BEGIN RECORDS PROVIDED

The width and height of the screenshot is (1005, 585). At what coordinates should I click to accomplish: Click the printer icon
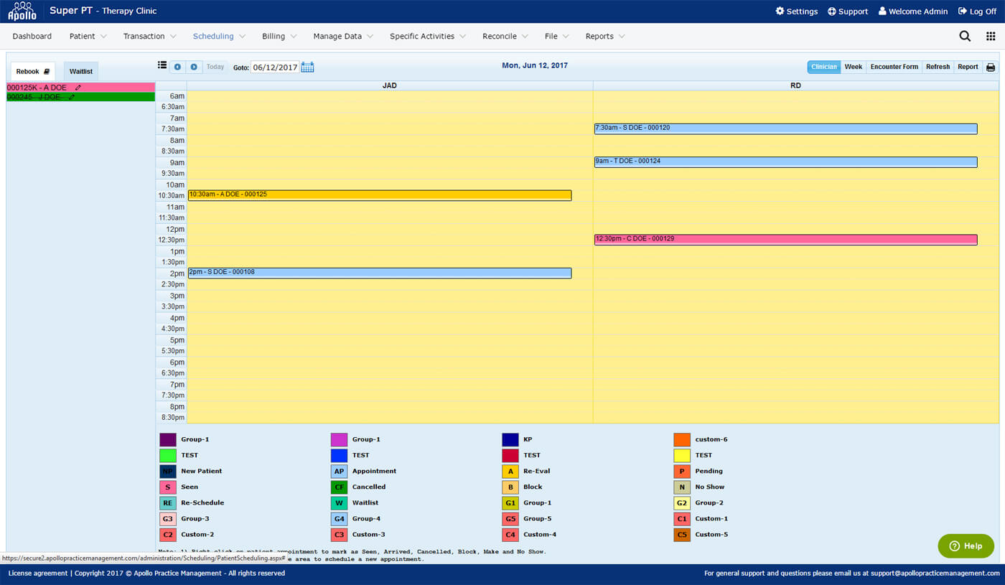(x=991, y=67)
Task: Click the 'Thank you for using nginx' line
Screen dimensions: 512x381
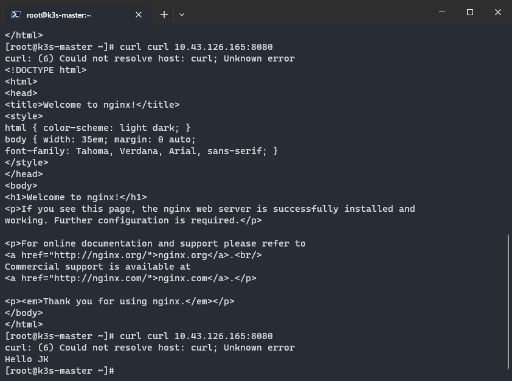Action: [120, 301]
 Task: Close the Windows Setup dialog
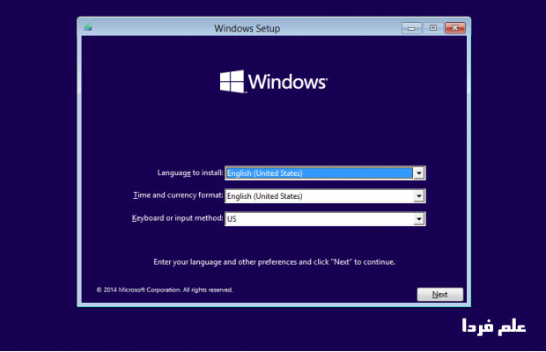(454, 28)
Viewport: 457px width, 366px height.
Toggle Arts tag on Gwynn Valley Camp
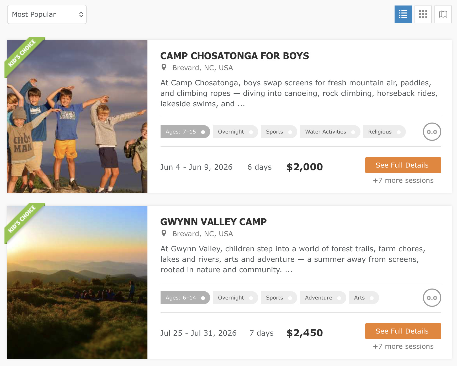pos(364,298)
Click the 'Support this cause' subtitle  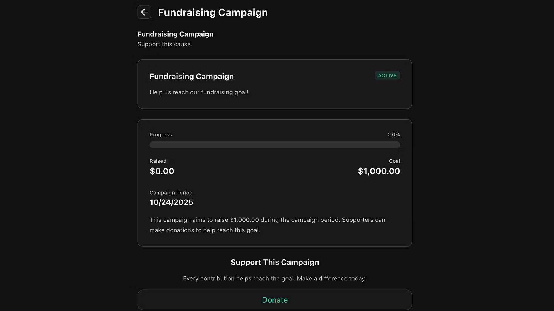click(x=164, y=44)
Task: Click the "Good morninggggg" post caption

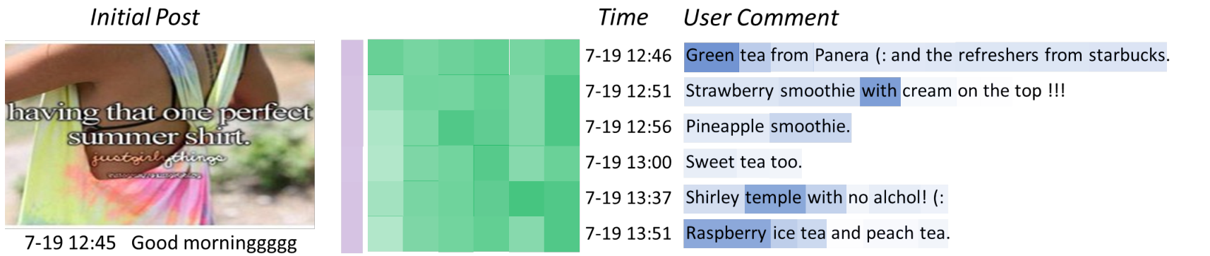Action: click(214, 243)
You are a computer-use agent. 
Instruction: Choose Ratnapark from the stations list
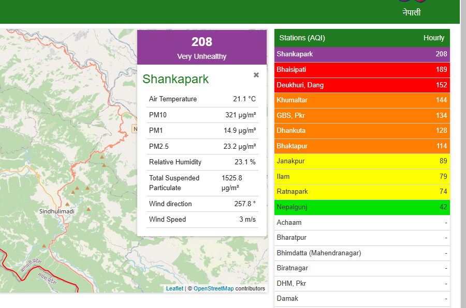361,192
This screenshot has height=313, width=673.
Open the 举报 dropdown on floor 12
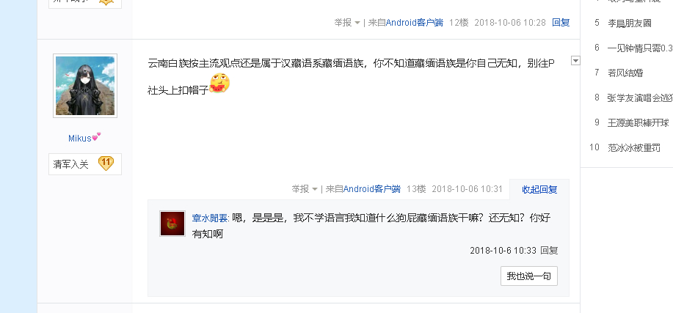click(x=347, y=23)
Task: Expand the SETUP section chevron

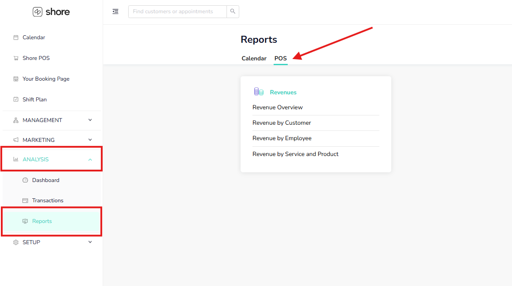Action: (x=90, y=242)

END RECORDS PROVIDED

• _EXERCISE DESCRIPTION_
Your task is to reproduce exactly the lines running from the line that contains "This screenshot has height=313, width=673." to the end of the records, pictures excluded.

• _RESULT OF THIS EXERCISE_
This screenshot has height=313, width=673.
Open the 举报 dropdown on floor 12
click(x=347, y=23)
Task: Expand the SETUP section chevron

Action: (x=90, y=242)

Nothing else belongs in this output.